Insurer AXA must pay restaurant's COVID-19 losses, French court rules
By Elizabeth Pineau and Maya Nikolaeva
PARIS (Reuters) - A Paris court ruled that insurer AXA must pay a restaurant owner two months' worth of coronavirus-related revenue losses, the restaurateur's lawyer said on Friday, potentially opening the door to a wave of similar litigation.
The ruling will be of interest to restaurants, cafes and nightclubs in Britain and the United States which are also threatening legal action against insurers who have not paid out on business interruption policies.
Axa said it would appeal.
The case was brought by Stephane Manigold, who owns four Paris restaurants. He filed a lawsuit demanding AXA cover his operating losses after a government order in mid-March to close bars and restaurants to slow the spread of the coronavirus.

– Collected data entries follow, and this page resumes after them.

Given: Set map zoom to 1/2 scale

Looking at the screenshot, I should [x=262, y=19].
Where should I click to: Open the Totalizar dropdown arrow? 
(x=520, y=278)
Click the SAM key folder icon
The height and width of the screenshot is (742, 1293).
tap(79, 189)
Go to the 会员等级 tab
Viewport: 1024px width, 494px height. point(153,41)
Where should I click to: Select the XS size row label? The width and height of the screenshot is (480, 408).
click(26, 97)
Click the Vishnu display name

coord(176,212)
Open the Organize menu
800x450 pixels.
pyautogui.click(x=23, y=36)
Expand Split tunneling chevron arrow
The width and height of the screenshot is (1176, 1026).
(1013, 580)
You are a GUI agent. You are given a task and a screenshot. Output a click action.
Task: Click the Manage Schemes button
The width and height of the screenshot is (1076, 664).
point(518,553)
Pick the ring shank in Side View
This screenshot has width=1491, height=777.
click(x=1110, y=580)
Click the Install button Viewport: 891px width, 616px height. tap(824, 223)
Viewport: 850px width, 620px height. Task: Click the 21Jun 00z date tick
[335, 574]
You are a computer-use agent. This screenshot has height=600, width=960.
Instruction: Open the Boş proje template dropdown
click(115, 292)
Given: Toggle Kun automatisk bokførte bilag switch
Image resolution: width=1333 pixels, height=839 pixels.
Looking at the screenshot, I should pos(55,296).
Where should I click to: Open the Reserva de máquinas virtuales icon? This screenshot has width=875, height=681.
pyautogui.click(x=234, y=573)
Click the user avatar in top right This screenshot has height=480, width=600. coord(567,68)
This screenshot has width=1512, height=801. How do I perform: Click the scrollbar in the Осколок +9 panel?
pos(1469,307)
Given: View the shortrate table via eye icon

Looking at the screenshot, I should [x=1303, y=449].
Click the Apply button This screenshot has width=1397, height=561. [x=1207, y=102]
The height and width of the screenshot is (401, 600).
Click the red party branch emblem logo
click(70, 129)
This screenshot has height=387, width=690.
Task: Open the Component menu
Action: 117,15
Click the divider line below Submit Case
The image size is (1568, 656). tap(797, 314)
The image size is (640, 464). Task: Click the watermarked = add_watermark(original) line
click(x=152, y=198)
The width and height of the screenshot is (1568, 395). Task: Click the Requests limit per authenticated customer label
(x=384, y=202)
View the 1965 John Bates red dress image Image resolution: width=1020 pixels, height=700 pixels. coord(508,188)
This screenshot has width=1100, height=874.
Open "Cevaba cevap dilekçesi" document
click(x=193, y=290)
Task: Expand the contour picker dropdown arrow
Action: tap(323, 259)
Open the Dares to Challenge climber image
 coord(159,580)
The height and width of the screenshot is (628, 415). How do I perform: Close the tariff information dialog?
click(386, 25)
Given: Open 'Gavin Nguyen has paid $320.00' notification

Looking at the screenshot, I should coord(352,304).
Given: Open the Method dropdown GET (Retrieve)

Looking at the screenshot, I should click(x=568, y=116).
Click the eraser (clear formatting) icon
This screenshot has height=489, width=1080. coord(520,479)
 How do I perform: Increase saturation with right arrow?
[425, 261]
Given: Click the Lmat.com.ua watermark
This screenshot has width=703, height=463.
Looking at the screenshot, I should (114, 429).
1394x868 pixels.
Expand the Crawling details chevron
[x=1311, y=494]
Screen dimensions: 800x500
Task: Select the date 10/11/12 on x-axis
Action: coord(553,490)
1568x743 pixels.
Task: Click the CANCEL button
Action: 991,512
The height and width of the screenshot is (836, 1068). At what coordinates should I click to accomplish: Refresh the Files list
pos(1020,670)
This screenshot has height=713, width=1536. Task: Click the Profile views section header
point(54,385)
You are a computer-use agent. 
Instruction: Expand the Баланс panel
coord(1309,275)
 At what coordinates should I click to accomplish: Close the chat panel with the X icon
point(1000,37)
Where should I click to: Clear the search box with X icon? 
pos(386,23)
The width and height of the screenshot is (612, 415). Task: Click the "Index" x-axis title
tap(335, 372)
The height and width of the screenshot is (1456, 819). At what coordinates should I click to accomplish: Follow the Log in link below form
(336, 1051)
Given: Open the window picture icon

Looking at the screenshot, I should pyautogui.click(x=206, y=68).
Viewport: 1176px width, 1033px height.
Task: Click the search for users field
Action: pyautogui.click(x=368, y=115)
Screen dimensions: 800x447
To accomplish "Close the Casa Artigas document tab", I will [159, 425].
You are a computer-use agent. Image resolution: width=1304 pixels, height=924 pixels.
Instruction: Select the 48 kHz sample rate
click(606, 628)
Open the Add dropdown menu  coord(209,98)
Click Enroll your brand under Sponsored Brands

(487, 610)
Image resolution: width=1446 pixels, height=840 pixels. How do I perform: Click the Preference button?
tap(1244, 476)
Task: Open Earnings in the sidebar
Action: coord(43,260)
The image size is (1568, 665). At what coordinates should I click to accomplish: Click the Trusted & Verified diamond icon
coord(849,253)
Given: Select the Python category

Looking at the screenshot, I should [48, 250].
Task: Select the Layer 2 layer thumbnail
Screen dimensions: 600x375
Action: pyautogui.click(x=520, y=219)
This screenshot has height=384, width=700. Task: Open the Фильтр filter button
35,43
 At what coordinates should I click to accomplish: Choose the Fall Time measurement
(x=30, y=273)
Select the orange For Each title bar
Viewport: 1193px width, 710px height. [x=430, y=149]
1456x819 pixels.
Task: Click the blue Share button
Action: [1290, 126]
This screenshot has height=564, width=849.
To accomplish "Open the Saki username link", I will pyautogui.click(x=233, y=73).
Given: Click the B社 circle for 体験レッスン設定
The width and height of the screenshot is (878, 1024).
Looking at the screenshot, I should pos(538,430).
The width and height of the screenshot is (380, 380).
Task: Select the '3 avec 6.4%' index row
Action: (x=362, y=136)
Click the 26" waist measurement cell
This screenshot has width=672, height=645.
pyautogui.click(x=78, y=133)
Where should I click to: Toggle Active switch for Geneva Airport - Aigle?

When he learned of Friday's verdict at his office, Manigold high-fived a colleague and his supporters applauded. "This is a collective victory," he told Reuters. He later cried as he spoke to reporters in front of one of his shuttered restaurants.
The court said the administrative decision to close the restaurant qualified for insurance cover as a business interruption loss.
"This means that all companies with the same clause can appeal to their insurers," Manigold's lawyer, Anais Sauvagnac, said.
AXA said a small number of its clients in the French hospitality sector were covered for COVID 19-related losses because they bought a special policy. But most clients in the sector did not have that policy and did not quality for compensation, AXA said.
If all COVID 19-related losses were deemed covered by insurance, French insurers would have to compensate 20 billion euros ($21.8 billion) per month, industry estimates show.
Whatever the outcome in AXA's court case, prolonged legal wrangling might prompt the French insurance regulator to insist insurers put aside additional reserves to offset legal risk, said Benjamin Serra of Moody's ratings agency.
This, Serra said, "would impact insurers' profitability this year."